Despite this, the electorate is not convinced: Hughes noted that “we [the economists] have clearly been losing the battle of ideas” when it comes to free trade. We need to “bring stories to life” to convince people that there are tangible benefits to trade liberalisation, by pointing out examples such as the integration of Eastern Europe into the EU and the costs of protectionism to industry.
Hughes suggested institutions that have historically been the pillars of trade openness and integration, such as the IMF and WTO, are heavily reliant on America. The election of Donald Trump on a highly protectionist policy platform may undermine them, leading to fears that global leaders are questioning the value of those institutions “just as they are becoming more valuable”.
Barriers to Rationality
As economists, we have a “fundamental faith” in human rationality, but Hughes identified three bounds to this rationality that we should strive to overcome.

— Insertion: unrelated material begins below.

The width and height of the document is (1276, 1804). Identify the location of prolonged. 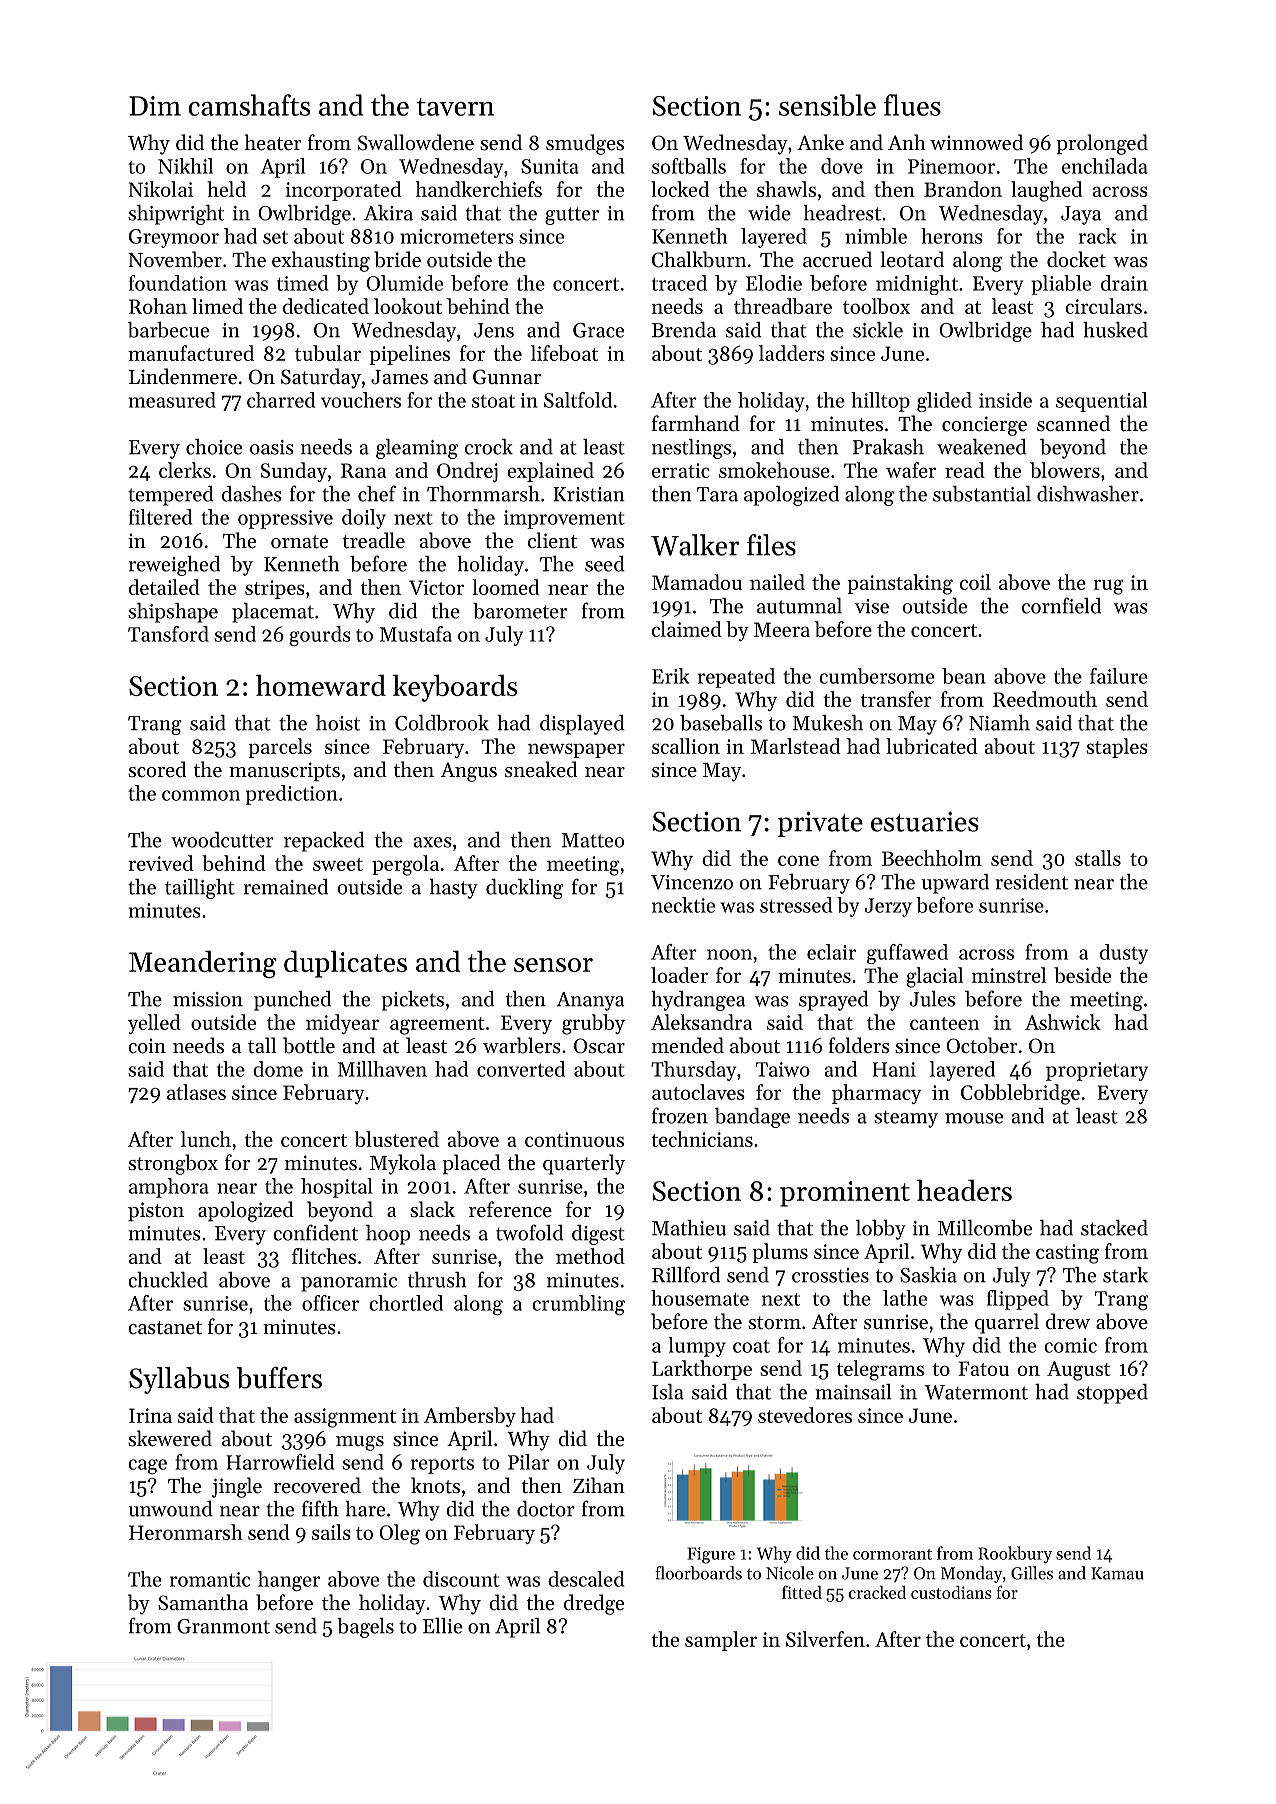
(1102, 144).
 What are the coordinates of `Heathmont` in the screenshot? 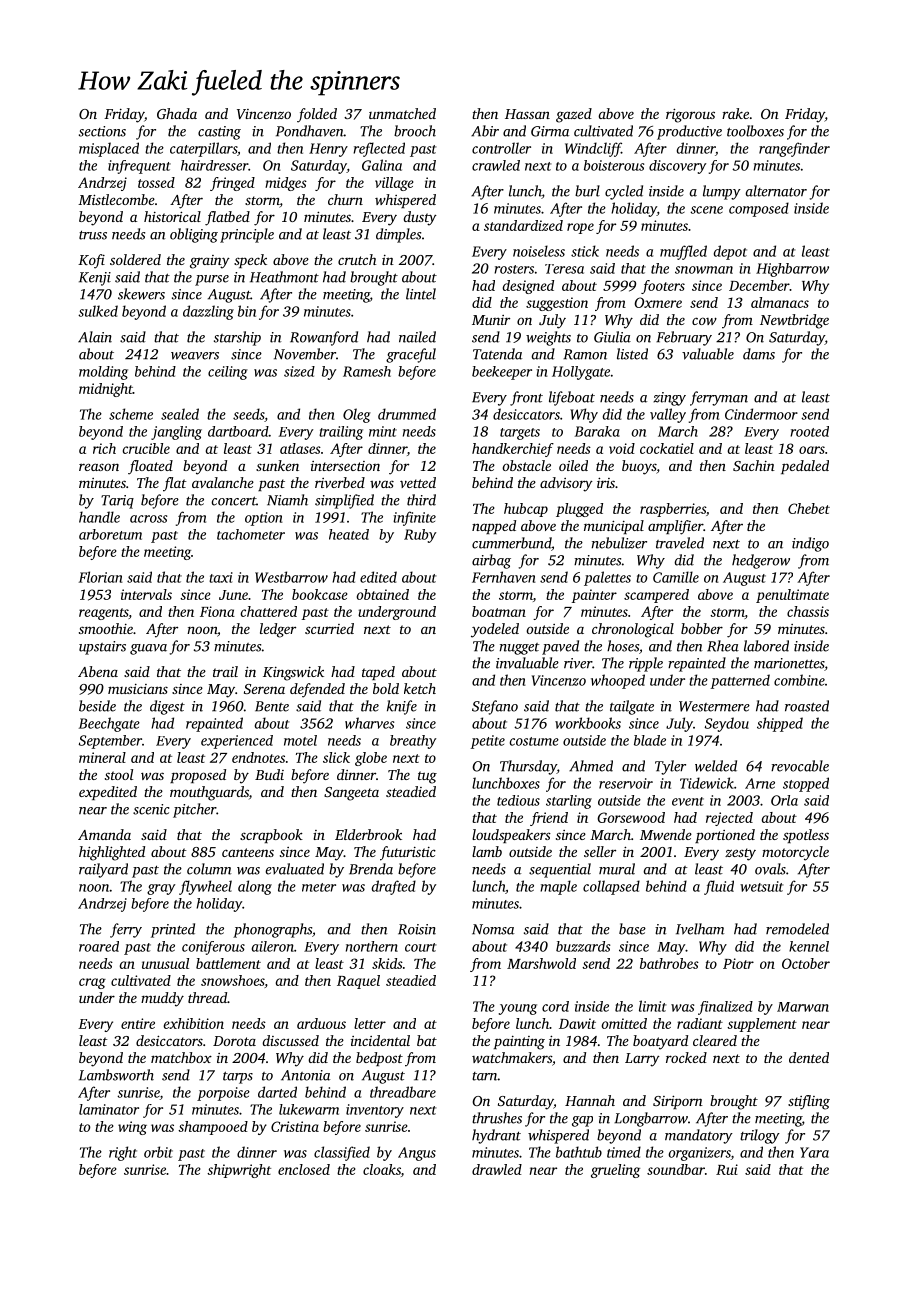 It's located at (284, 277).
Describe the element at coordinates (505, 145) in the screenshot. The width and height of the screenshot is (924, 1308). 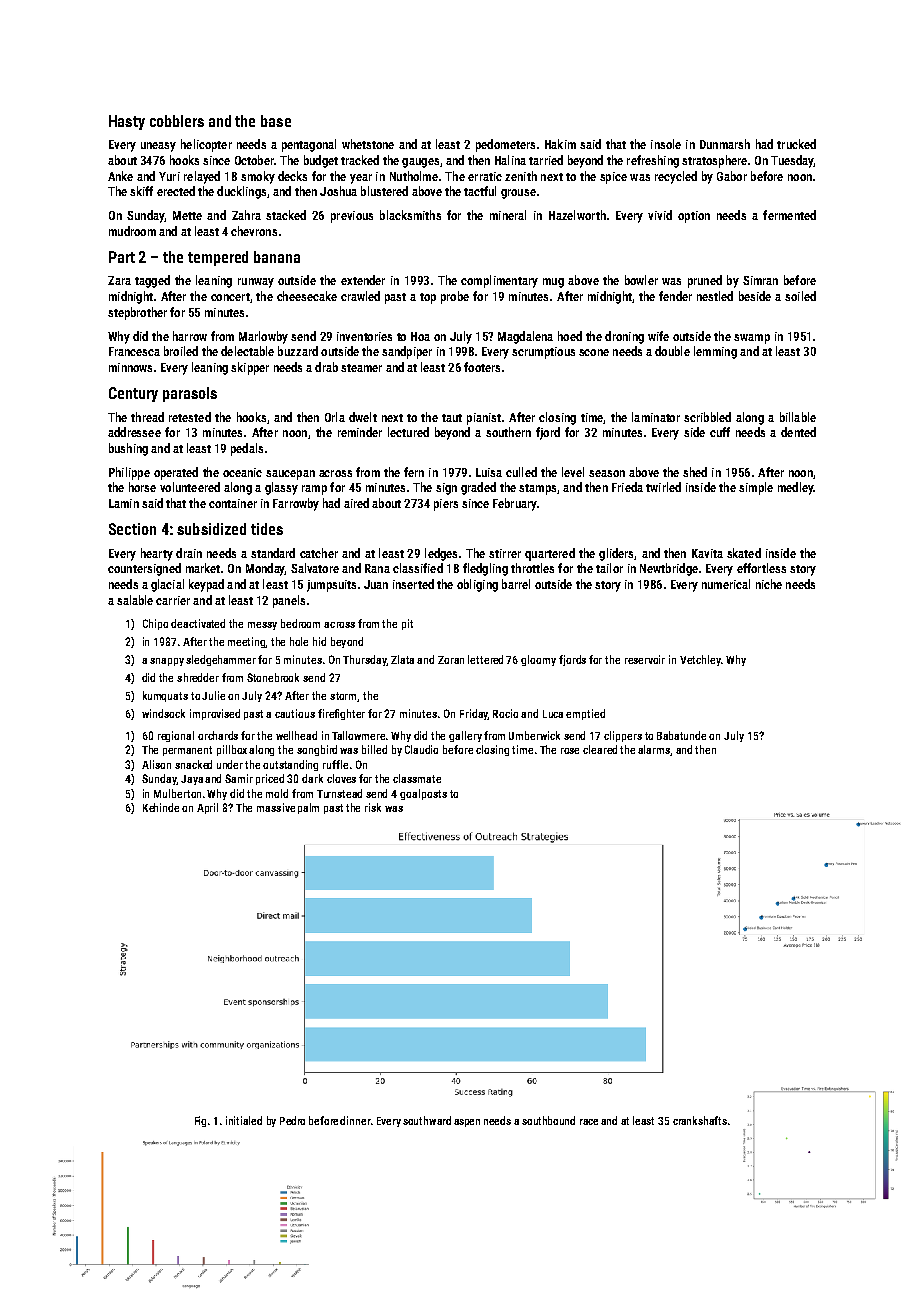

The first is uncertainty, which Hughes says is “maybe not such a big problem”, but that can be solved through highlighting the benefits of early and decisive action, such as on demographic change. Myopia, the second barrier, can similarly be overcome by estimating the long-term cost of inaction. Problems of collective action, or as Hughes call them, “nobody but everybody’s problem”, must be solved through dialogue highlighting the payoffs of working together.
For economists to overcome the three great economic challenges of our time, we must also convince the public and policymakers to overcome the three great bounds to rationality.